Mirrodin is the thirtieth expansion for Wizards Of The Coast's Magic: The Gathering, the first of the new Mirrodin Cycle, and the first non-core expansion to feature the new card style introduced in Eighth Edition. This set is drastically different from previous expansions, in that half of the cards in the set are artifacts. Most of the card art within the set shows bizarre combinations of man and metal... or goblin and metal, elf and metal, et cetera. It also takes place on a completely different plane/planet than all of the expansions preceding it, and introduces a brand new story arc into the game. The expansion symbol for this set is a sword that looks somewhat similar to the scimitar used for the Arabian Nights expansion.
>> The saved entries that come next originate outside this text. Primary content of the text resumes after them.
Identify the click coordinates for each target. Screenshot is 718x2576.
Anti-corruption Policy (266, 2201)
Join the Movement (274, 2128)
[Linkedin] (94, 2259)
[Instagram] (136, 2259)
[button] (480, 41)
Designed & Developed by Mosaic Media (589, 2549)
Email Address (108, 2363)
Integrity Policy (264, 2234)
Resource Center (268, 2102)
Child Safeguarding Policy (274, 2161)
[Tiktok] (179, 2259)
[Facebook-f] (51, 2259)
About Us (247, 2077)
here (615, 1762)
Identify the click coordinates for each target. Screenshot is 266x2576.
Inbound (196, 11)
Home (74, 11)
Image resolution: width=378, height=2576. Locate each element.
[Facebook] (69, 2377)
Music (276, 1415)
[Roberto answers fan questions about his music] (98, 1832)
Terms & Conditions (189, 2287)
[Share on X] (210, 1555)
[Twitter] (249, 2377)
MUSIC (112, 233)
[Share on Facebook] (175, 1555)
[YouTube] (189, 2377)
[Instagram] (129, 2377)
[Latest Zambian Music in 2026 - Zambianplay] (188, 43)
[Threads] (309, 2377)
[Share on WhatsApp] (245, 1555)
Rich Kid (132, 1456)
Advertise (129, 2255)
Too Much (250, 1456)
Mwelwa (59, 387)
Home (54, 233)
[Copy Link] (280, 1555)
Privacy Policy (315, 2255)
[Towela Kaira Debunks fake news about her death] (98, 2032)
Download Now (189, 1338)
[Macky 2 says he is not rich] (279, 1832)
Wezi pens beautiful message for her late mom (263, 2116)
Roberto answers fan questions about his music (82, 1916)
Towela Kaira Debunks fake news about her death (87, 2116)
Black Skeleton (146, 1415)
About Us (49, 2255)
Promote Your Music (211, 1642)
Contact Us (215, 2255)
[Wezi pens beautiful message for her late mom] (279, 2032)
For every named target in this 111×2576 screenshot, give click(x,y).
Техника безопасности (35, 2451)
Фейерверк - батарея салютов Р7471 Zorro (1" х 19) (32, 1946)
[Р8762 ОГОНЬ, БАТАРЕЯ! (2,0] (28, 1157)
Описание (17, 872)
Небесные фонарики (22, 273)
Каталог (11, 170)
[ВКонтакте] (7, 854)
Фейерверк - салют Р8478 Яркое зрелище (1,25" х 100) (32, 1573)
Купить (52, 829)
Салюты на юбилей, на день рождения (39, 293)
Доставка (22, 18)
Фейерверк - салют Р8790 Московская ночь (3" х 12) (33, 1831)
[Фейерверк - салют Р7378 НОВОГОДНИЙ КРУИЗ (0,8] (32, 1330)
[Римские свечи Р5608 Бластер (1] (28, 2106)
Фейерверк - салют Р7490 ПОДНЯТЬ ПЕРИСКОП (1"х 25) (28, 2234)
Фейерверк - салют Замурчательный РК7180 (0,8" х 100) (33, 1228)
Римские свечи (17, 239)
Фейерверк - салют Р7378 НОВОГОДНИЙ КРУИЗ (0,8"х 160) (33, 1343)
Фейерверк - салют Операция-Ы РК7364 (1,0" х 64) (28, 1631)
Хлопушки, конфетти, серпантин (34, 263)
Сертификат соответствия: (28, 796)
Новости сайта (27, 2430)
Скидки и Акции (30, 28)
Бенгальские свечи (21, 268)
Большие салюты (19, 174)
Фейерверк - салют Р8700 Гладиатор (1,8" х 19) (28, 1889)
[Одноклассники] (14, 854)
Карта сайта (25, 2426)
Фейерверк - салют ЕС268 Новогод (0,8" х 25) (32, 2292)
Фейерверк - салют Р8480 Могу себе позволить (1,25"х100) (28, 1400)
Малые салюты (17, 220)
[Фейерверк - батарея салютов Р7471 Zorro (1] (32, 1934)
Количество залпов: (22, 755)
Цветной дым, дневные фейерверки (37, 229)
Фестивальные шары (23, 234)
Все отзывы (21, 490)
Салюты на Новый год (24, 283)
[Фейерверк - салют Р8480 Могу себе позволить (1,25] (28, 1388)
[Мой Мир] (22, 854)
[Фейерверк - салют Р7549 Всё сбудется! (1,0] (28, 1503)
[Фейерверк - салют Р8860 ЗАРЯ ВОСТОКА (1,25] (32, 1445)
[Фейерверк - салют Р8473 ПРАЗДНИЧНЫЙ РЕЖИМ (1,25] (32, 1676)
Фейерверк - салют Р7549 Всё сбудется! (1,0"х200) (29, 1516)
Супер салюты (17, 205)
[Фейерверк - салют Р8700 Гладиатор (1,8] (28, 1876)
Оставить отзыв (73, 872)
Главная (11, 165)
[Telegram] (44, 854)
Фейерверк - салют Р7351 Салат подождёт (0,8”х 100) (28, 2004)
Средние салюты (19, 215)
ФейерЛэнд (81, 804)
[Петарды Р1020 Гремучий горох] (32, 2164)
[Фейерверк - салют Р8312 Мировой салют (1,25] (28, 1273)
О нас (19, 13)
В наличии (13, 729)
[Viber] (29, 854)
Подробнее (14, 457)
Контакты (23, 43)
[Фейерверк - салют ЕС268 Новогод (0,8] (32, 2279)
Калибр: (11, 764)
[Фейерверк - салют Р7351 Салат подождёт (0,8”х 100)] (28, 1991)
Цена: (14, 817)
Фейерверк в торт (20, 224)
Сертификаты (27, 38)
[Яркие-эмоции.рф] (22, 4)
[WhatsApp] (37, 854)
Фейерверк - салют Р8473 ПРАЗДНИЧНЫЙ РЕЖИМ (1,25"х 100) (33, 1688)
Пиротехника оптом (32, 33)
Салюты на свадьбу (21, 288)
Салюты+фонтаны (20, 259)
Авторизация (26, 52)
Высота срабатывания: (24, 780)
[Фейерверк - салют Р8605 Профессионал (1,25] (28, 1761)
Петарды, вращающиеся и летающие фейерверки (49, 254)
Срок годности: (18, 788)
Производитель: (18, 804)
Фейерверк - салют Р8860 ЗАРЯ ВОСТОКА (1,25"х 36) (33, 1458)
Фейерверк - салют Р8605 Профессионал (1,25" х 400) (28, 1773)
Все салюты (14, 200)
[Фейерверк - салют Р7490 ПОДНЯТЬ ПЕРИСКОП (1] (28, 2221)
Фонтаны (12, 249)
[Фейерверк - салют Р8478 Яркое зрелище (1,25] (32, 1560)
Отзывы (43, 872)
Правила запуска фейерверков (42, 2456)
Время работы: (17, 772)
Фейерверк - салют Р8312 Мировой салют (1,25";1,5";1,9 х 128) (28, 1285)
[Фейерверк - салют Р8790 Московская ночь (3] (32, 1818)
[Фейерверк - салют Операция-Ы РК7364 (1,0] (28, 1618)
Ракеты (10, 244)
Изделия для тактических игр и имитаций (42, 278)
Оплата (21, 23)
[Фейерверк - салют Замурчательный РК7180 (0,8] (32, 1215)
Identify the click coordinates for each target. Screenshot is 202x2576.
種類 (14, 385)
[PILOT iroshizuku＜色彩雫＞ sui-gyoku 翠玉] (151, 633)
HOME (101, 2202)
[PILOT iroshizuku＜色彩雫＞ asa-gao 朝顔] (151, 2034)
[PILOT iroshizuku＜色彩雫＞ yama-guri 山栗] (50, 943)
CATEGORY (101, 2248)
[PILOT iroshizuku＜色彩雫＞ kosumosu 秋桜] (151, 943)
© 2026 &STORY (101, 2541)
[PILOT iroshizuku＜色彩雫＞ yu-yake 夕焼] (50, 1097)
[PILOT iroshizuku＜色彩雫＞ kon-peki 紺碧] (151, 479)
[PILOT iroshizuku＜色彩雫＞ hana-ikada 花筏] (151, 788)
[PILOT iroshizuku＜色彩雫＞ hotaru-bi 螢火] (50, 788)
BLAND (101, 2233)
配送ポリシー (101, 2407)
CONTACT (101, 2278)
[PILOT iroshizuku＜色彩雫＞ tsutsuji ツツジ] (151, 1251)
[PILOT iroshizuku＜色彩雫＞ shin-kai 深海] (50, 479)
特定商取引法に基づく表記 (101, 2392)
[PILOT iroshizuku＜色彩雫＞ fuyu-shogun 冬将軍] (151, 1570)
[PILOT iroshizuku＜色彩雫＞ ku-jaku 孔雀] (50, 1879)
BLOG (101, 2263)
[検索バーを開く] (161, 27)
Mirrodin also adds a brand-spankin'-new card type to MTG for the first time since Legends were added in the set bearing the same name. The type? Equipment. Equipment is a new type of artifact that is played as any other artifact, but functions like a creature enchantment- you pay the "Equip" cost listed on the card, and the ability listed on the card is added to the creature. You can only equip creatures when you could play a sorcery (although there are cards that give you a way around that restriction). You can also swap equipment between creatures at will, provided that you can pay the mana cost of equipping them and it is a legal time. Note also that you can only equip creatures that you control, and that when an equipped creature is put into the graveyard, the equipment stays in play, albeit not attached to any creature (until you repay the equip cost). Confused yet? If not, the new card mechanics will certainly do the trick for you...
Imprint- This artifact-specific ability allows you to remove a card from the game and imprint the card's ability onto the artifact. An example of this is Isochron Scepter, a two-mana uncommon whose card text reads as follows:
Imprint — When Isochron Scepter comes into play, you may remove an instant card with converted mana cost 2 or less in your hand from the game. (The removed card is imprinted on this artifact
2, (tap): You may copy the imprinted instant card and play the copy without paying its mana cost.
Basically, you now, after imprinting the card, have an artifact sitting on the board that can provide you with a source of perpetual Counterspells, Terrors, or any number of nasty little surprises.
Affinity- This one is a little bit easier. A card with affinity for something (artifacts, specific types of land, et cetera) costs one colorless mana less for each card you have in play that the card has affinity with.
Entwine- This reminds me a little bit of the kicker mechanic from the Invasion cycle... cards with entwine have two abilities, one of which you can use... and if you pay the added entwine cost, you can use both of them.
I think that this set is an interesting new direction for MTG, and will probably encourage me to keep on being a cardboard crack junkie.